Der Consultant wusste das. Er schätzte den kleinen, korpulenten Mann. Boris war höchstens 1,65 Meter groß, brachte dafür aber wahrscheinlich um die 100 Kilo auf die Waage. Da sich die Mehrheit seiner Kilos in Hüfthöhe befand und dann nach unten wie oben abnahm, drängte sich das Bild einer Kugel förmlich auf. Nein, zwei Kugeln, denn auf der größeren unteren Kugel jonglierte er eine zweite kleinere, mit einem kleinen, mit erstaunlich vollen Lippen umrahmten Mund, einer kleinen, spitz zulaufenden Nase und zwei ebenfalls kleinen, wachen, braunen Augen. Seine erstaunlich buschigen, tiefschwarzen Augenbrauen konnten das fehlende Haupthaar über seiner hohen Stirn allerdings nicht kompensieren. Nur an den Seiten des Kopfes sprossen noch Haare, allerdings in zunehmendem Grau, das seine ehemals pechschwarzen Haare mehr und mehr verdrängte.

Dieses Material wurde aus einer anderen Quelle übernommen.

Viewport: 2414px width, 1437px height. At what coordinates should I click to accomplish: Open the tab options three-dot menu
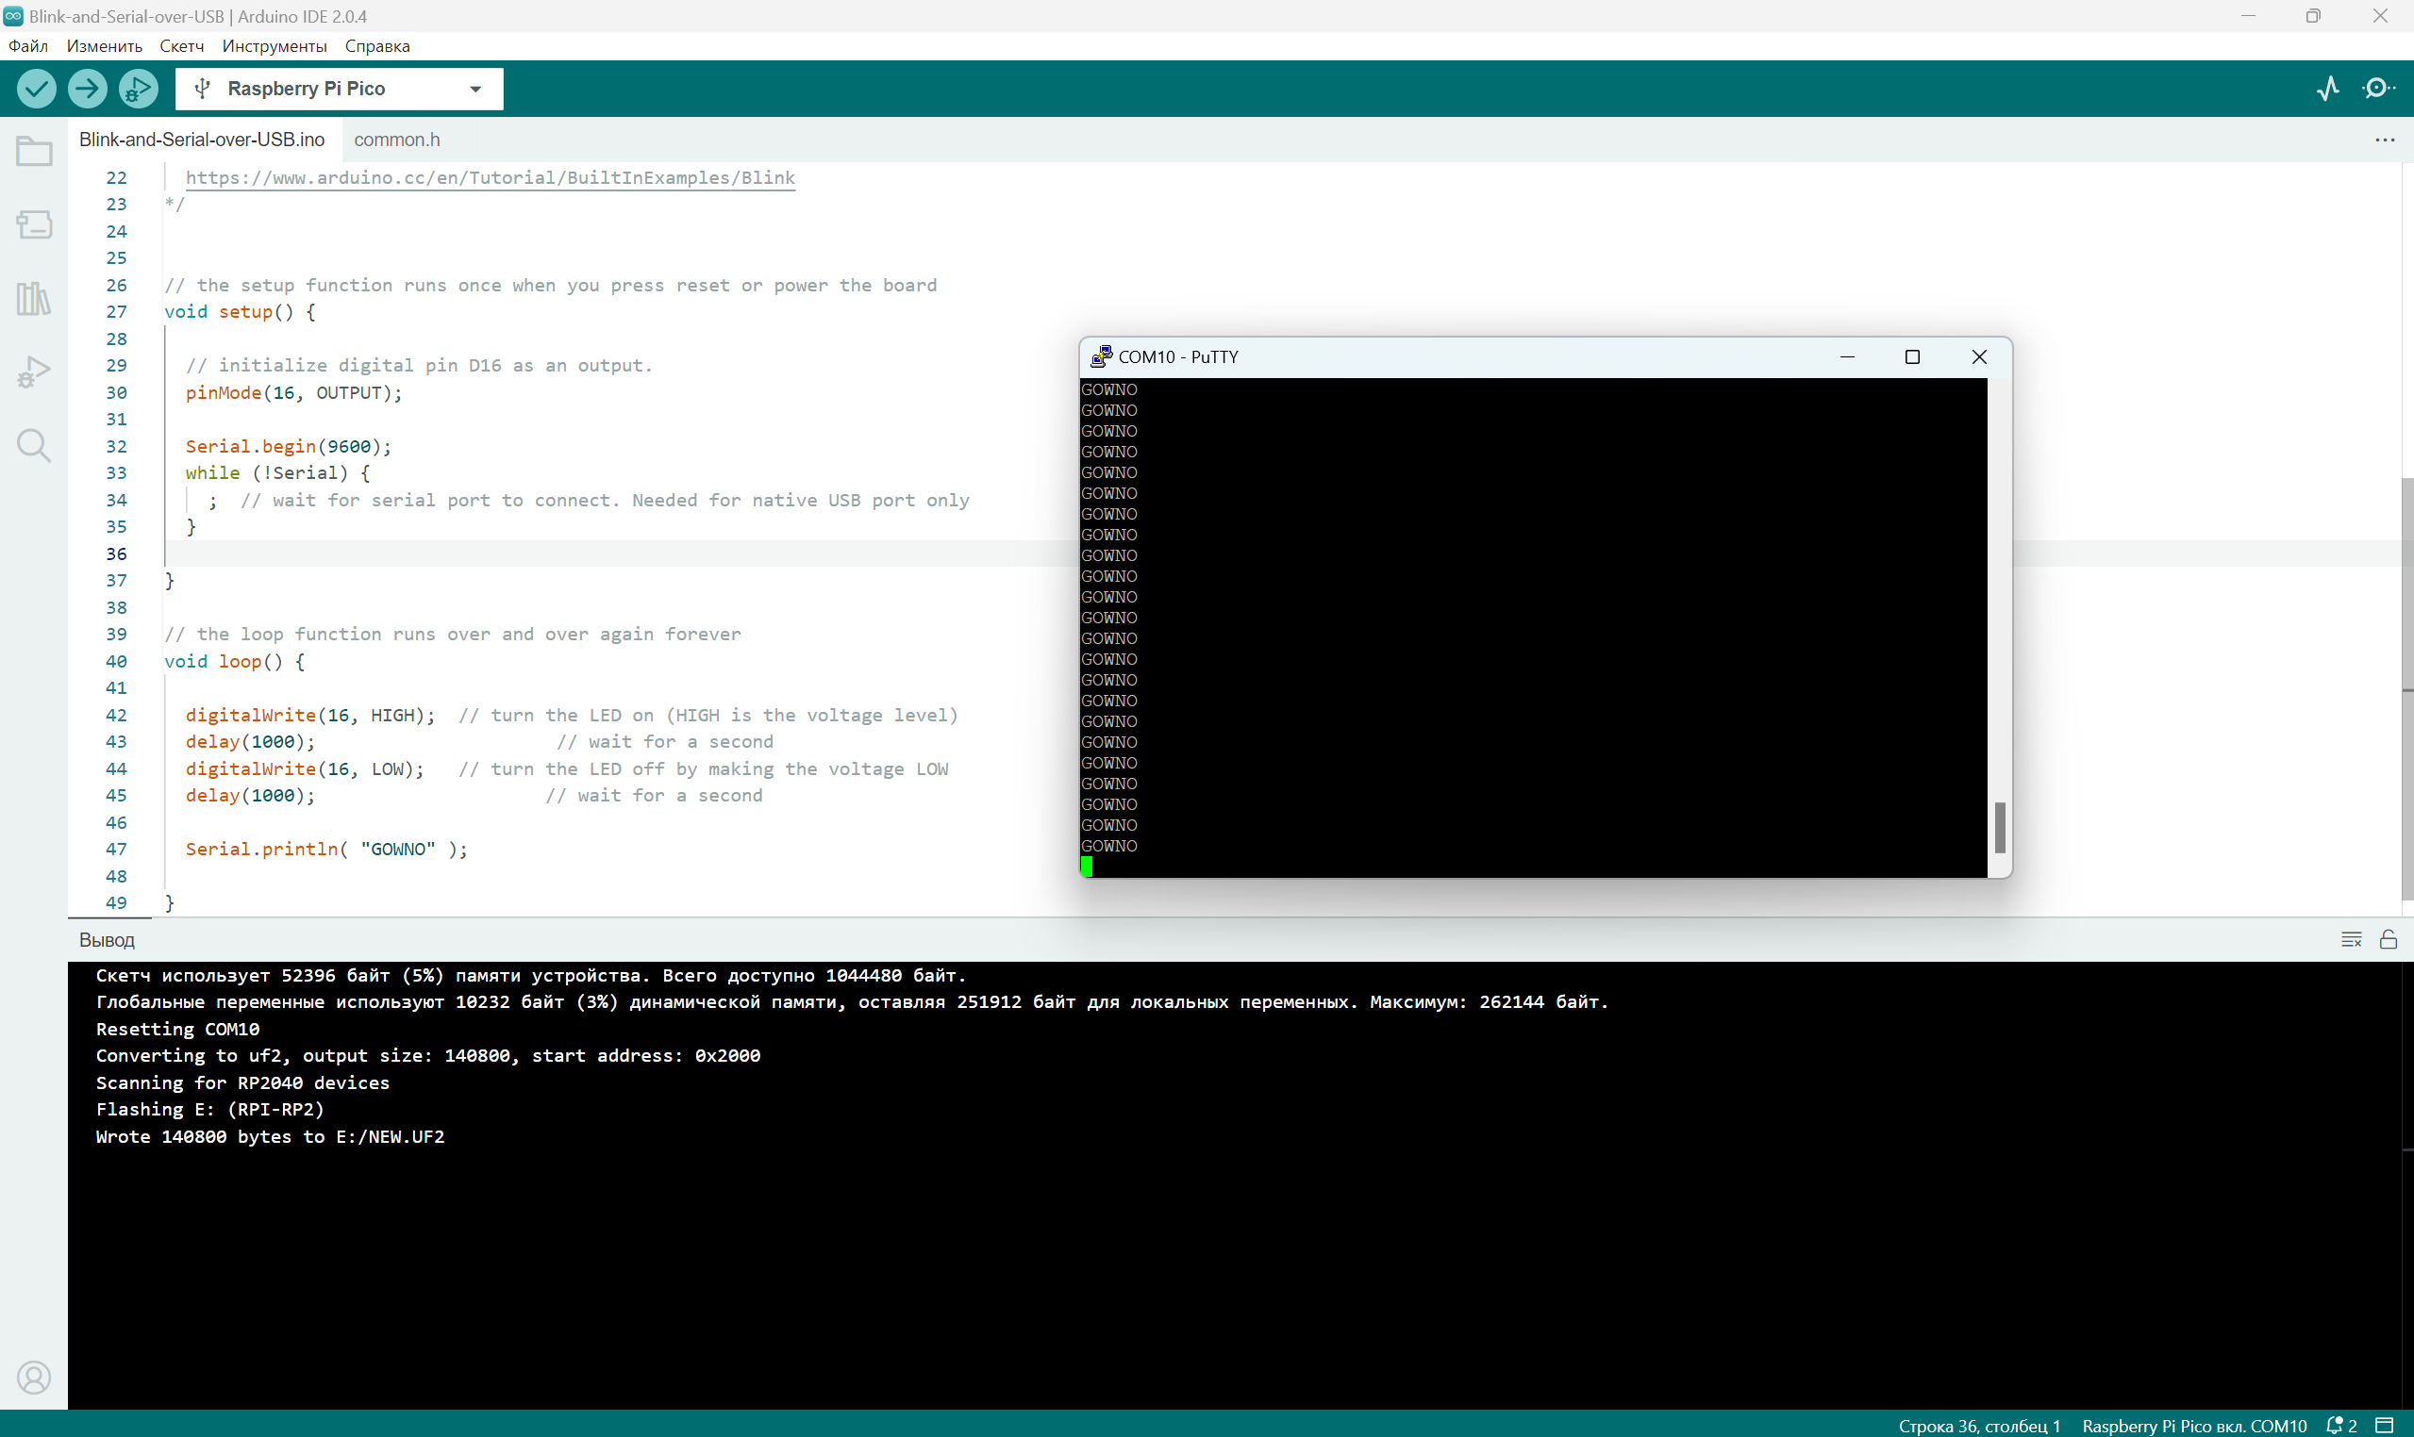pos(2384,140)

„Sie haben das, was wir brauchen“, setzte Leo fort. „Was wir unbedingt brauchen, weil es unsere letzte Spur sein dürfte. Alle anderen Möglichkeiten hat Dimitri schon durch seine Untersuchungen ausgeschlossen. Also bleibt uns nur das digitale Vermächtnis des Jungen.“
„Und wie hast Du Dir das vorgestellt?“, fragte Boris und legte seine hohe Stirn in Falten.
„Da bin ich offen für Vorschläge“, spielte der Consultant den Ball mit einem Lächeln zurück.

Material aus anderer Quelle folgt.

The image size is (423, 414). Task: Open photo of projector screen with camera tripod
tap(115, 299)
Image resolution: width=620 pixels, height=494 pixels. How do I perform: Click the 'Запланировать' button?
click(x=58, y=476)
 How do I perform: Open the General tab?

„Da Du mich mit Deinem Vorhaben zugegebenermaßen überrascht hast, muss ich darüber noch nachdenken. Bevor wir uns da festlegen, sollten wir auch noch Erkundigungen einziehen. Wir müssen uns den Laden erst ansehen, Sicherheitseinrichtungen, Zuständigkeiten und den ganzen Kram. Wir sind ja nicht die Polizei, können da nicht mit einem Durchsuchungsbeschluss einmarschieren, die Bude auf den Kopf stellen und mitnehmen, was uns interessiert.“
„Wie lange wirst Du brauchen?“, fragte Leo.

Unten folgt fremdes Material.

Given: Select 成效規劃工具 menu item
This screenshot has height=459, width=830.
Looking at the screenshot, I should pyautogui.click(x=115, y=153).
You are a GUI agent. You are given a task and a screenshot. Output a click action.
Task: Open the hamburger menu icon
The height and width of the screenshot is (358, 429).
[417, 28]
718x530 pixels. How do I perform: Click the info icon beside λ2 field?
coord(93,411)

„Keine Ahnung. Und erspare uns Deine Vorgaben oder Wünsche“, ergänzte Boris mit leicht angehobener Lautstärke, als der Consultant ansetzte ihn zu unterbrechen. „Ich weiß, dass wir es eilig haben. Deshalb verschwinde jetzt und lass mich meine Arbeit machen. Du bekommst Bescheid, sobald ich genügend Informationen habe. Es war mir ein Vergnügen.“
„Ich erwarte Deinen Anruf“, sagte der Consultant. Er erhob sich, reichte Boris die Hand über den sie trennenden Schreibtisch und verließ den Raum.
Endlich! Er hatte gefühlt schon mindestens fünfzigmal in dem geheimen Briefkasten nachgesehen. Der Meister war nervös gewesen, hatte Zweifel gehabt, wusste, dass er sich nicht die eigentlich notwendige Zeit bei der Auswahl genommen hatte. Musste er den Neuen auch abschreiben, genauso wie diesen Marc Johann? Denn der würde nicht mehr zurückkommen. Nachdem er Tage auf ein Lebenszeichen gehofft hatte, musste er jetzt hoffen, dass Marc tot war und sein Geheimnis, ihr Geheimnis mit in sein Grab genommen hatte. Das war schade. Weil er Potenzial in dem Jungen gesehen hatte. Drei Aufträge hatte er für ihn schon ausgeführt. Richtige Aufträge, keine Probearbeiten, kein bloßes Einwerfen der Scheibe eines Ladenlokals, wie es der Nachfolger heute Morgen machen sollte. Aber immerhin hatte der Nachfolger die regionale Lücke geschlossen. Das war auch ein Parameter bei der Auswahl seiner Gefolgsleute, die Regionalität. Er versuchte mit seinen Jüngern, ein die Bundesrepublik möglichst überspannendes Netz zu bekommen. Das vermied lange Reisen. Nicht, dass es ihm um das Sparen von Reisekosten gegangen wäre. Die zahlten seine Gefolgsleute selber. Aber Auswärtseinsätze waren langwieriger in der Vorbereitung. Natürlich wollten und sollten, die mit der jeweiligen Ausführung der Taten beauftragten Jünger sich die Ausführungsorte vor der Tat ansehen. Nach Deckungen und Fluchtmöglichkeiten suchen, möglichst gute Zeiten für die Durchführung ausbaldowern. Insbesondere letzteres konnte, zum Beispiel wenn Personen das Anschlagsziel waren, schon einiges an Beobachtungszeit erfordern. Um die Lebensgewohnheiten der Zielpersonen kennenzulernen, mussten sie beschattet werden. Und das war nicht einfach für einen Jugendlichen in einer fremden Stadt, insbesondere, wenn er morgens zur Schule musste. In seiner Heimatstadt.